+++ Dataset rows +++
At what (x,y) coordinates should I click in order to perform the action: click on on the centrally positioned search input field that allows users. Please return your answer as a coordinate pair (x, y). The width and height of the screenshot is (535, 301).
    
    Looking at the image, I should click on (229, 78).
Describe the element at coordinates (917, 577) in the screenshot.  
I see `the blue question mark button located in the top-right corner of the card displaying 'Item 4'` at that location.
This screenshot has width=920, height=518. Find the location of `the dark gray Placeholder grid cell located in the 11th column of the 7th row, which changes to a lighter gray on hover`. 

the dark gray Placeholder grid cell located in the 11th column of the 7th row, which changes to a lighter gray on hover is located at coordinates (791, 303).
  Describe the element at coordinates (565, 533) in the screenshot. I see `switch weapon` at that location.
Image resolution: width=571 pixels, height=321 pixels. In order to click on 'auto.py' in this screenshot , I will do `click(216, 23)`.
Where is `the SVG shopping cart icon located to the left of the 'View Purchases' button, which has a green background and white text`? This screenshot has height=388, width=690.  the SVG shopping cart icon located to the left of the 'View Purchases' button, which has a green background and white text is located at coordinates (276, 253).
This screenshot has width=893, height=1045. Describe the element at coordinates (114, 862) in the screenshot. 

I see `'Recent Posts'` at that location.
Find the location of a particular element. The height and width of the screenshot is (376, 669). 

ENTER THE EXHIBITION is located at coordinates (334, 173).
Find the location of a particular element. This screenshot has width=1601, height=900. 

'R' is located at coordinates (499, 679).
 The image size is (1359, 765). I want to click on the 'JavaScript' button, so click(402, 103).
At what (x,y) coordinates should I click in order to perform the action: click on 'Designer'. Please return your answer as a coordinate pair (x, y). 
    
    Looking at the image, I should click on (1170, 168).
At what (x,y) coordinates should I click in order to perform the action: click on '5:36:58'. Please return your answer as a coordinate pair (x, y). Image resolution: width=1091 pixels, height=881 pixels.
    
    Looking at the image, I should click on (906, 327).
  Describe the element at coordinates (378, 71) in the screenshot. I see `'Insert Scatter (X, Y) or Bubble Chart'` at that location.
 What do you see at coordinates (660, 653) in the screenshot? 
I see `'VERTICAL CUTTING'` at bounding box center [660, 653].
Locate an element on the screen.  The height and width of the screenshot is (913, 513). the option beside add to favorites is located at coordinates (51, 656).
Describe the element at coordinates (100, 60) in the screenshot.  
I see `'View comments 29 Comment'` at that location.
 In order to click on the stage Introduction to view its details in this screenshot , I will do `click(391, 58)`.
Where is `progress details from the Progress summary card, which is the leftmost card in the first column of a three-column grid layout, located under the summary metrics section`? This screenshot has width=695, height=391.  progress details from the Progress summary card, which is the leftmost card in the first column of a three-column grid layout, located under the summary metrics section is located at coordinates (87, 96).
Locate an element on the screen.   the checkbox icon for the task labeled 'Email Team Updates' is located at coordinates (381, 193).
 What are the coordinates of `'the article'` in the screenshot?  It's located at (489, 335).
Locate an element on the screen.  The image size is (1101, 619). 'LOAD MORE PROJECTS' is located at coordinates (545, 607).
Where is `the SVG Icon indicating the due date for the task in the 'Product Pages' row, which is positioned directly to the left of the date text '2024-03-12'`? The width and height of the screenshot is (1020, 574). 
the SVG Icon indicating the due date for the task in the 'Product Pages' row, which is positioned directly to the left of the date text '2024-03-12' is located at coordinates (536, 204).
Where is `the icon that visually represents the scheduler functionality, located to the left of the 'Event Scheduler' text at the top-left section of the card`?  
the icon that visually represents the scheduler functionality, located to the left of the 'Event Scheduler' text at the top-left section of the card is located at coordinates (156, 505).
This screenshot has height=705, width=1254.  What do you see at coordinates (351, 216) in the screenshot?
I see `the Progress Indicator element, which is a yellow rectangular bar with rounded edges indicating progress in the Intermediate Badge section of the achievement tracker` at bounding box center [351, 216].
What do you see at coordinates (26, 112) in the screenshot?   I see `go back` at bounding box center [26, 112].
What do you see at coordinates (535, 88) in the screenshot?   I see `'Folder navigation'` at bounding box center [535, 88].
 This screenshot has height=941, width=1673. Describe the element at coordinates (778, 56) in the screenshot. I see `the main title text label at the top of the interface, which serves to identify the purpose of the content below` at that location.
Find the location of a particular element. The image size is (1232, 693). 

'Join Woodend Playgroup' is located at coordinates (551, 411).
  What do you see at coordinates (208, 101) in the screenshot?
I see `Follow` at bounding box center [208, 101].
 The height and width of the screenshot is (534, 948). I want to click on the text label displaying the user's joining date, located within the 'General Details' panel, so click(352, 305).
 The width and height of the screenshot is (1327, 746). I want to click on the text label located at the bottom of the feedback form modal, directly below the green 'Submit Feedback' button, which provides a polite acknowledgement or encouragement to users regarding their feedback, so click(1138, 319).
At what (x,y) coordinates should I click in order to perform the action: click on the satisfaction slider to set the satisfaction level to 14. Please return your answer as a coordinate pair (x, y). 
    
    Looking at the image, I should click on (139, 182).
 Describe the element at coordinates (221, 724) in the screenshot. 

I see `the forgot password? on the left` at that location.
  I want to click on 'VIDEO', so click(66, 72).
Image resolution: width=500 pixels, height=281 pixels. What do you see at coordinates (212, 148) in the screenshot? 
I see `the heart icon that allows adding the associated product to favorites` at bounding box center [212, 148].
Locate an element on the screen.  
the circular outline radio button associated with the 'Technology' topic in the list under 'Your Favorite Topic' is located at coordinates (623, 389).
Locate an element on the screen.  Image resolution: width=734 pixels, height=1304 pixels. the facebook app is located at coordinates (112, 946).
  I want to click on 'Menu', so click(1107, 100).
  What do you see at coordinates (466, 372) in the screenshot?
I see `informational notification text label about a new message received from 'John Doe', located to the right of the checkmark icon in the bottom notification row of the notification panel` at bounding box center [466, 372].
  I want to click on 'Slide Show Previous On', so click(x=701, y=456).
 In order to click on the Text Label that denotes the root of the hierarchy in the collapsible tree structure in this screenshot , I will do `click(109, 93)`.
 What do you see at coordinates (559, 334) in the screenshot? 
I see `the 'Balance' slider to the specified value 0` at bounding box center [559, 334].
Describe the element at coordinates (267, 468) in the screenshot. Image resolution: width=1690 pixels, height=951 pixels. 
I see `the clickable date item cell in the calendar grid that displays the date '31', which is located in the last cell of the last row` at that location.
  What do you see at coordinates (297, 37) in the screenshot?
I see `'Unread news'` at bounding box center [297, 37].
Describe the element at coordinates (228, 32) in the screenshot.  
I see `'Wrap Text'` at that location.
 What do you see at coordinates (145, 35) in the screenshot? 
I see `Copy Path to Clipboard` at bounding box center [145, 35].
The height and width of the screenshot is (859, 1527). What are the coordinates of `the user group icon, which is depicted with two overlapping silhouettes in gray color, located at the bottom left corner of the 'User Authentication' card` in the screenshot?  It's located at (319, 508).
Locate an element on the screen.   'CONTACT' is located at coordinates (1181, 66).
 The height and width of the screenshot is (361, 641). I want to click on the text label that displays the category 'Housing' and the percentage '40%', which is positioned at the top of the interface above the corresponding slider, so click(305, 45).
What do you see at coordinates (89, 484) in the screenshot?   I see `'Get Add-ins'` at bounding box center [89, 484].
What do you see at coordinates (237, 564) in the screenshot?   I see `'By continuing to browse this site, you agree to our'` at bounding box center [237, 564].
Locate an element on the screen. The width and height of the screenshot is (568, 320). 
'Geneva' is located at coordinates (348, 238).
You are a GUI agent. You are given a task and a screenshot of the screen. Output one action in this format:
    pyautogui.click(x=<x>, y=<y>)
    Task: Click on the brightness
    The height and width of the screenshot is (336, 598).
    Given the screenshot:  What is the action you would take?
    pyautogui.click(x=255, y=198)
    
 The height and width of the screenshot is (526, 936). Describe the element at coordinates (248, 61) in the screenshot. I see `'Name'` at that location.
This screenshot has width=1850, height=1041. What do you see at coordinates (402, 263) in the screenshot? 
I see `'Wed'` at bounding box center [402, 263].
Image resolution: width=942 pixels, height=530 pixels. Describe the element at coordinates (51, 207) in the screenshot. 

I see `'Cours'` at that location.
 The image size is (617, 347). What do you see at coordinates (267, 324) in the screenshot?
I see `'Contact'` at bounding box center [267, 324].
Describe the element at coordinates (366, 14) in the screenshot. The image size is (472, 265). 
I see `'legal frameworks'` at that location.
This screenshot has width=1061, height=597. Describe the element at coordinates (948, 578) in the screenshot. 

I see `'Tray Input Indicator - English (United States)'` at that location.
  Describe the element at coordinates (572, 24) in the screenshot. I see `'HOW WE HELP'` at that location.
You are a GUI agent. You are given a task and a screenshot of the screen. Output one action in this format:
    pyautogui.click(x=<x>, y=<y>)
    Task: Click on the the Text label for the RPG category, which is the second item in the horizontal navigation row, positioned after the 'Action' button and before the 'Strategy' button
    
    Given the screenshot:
+++
→ Exercise
Copy the listing from its start through the line containing "The image size is (1359, 765).", swapping "particular element" for "specific element" and changing nothing else.

→ Response below
At what (x,y) coordinates should I click in order to perform the action: click on on the centrally positioned search input field that allows users. Please return your answer as a coordinate pair (x, y). The width and height of the screenshot is (535, 301).
    
    Looking at the image, I should click on (229, 78).
Describe the element at coordinates (917, 577) in the screenshot.  
I see `the blue question mark button located in the top-right corner of the card displaying 'Item 4'` at that location.
This screenshot has width=920, height=518. Find the location of `the dark gray Placeholder grid cell located in the 11th column of the 7th row, which changes to a lighter gray on hover`. 

the dark gray Placeholder grid cell located in the 11th column of the 7th row, which changes to a lighter gray on hover is located at coordinates (791, 303).
  Describe the element at coordinates (565, 533) in the screenshot. I see `switch weapon` at that location.
Image resolution: width=571 pixels, height=321 pixels. In order to click on 'auto.py' in this screenshot , I will do `click(216, 23)`.
Where is `the SVG shopping cart icon located to the left of the 'View Purchases' button, which has a green background and white text`? This screenshot has height=388, width=690.  the SVG shopping cart icon located to the left of the 'View Purchases' button, which has a green background and white text is located at coordinates (276, 253).
This screenshot has width=893, height=1045. Describe the element at coordinates (114, 862) in the screenshot. 

I see `'Recent Posts'` at that location.
Find the location of a specific element. The height and width of the screenshot is (376, 669). 

ENTER THE EXHIBITION is located at coordinates (334, 173).
Find the location of a specific element. This screenshot has width=1601, height=900. 

'R' is located at coordinates (499, 679).
 The image size is (1359, 765). I want to click on the 'JavaScript' button, so click(402, 103).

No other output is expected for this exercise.